Hobbes also assumed legal limits to sovereign power. He did mention in the introduction to the translation of Thucydides that a mixed contribution of Democracy and Aristocracy deserves primacy over Democracy on the one hand and over Aristocracy on the other. In the Elements of Law, he admits the possibility not of a division of sovereignty but of the division of the administration of sovereignty into monarchist control and an aristocratic and a democratic council. His original opinion was based on the fact that the absolute monarch is by no means obliged, but would do well, to set up an aristocratic or a democratic council, and thus unite the advantages of monarchy with those of Aristocracy and Democracy. Hobbes did recognize the obligatory limitations of sovereignty. Although it is true that in all the three presentations he rejected the view that sovereign is bound by Civil laws, and even the view that the sovereign nay be under given conditions be called to account by the subjects; but originally he did not espouse sovereignty as nearly so absolute as it is seen in the Leviathan.
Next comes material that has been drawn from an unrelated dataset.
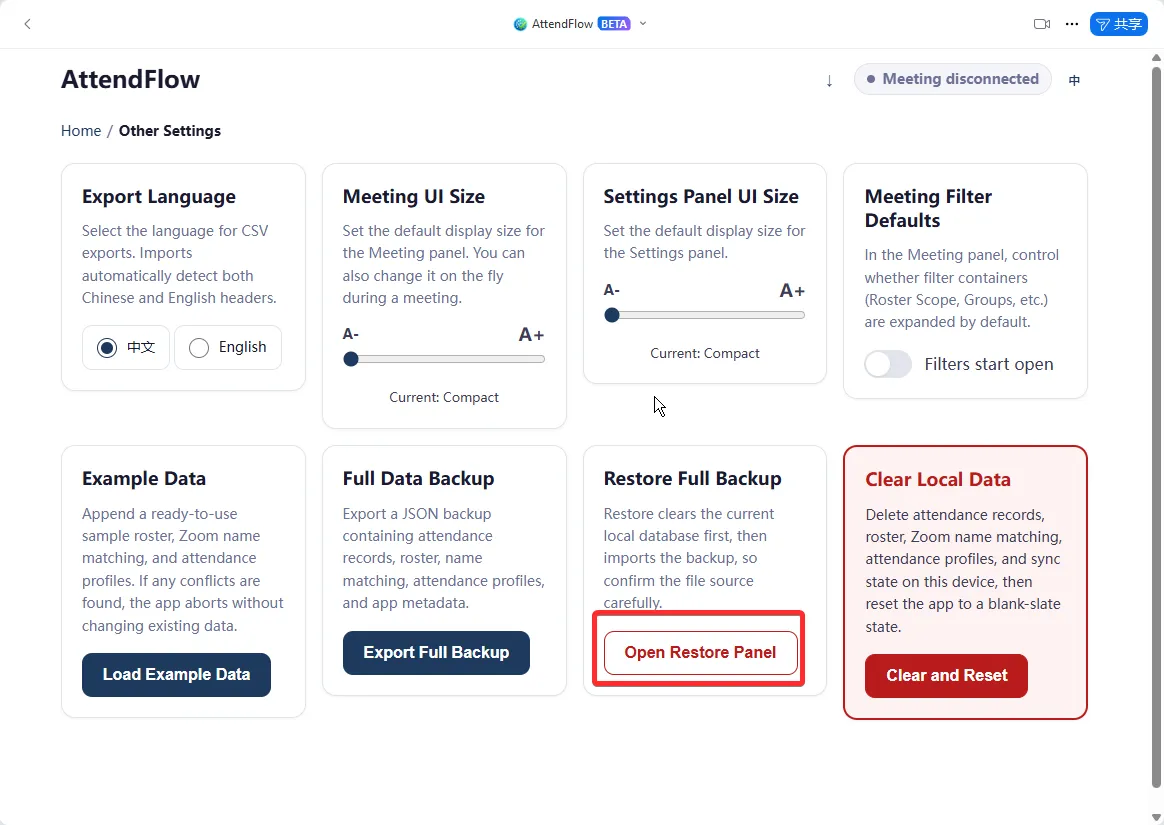
Task: Select the English export language option
Action: click(228, 347)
Finally he considered that the sovereign has no obligation of any kind; for the law of nature, which is apparently binding on the sovereign, takes on full binding force only by the command of the sovereign; and no one can be bound to himselfe; because he that can bind, can release; and therefore he that is bound to himselfe onely, is not bound. Hobbes asserts that the law of nature is obligatory not only on the basis of a sovereign command but also as ‘delivered in the word of God’. But later, according to his own assertion, the word of God itself becomes binding only on the basis of sovereign command. The theory of the Elements of Law contradicts this; as according to it natural law is binding not only by the reason of revelation but also on account of the natural knowledge of God, and thus obliges all men as rational beings and in particular the sovereign. As far as the duties of the sovereign are concerned, Hobbes originally mentions solicitude for the eternal salvation of the subjects.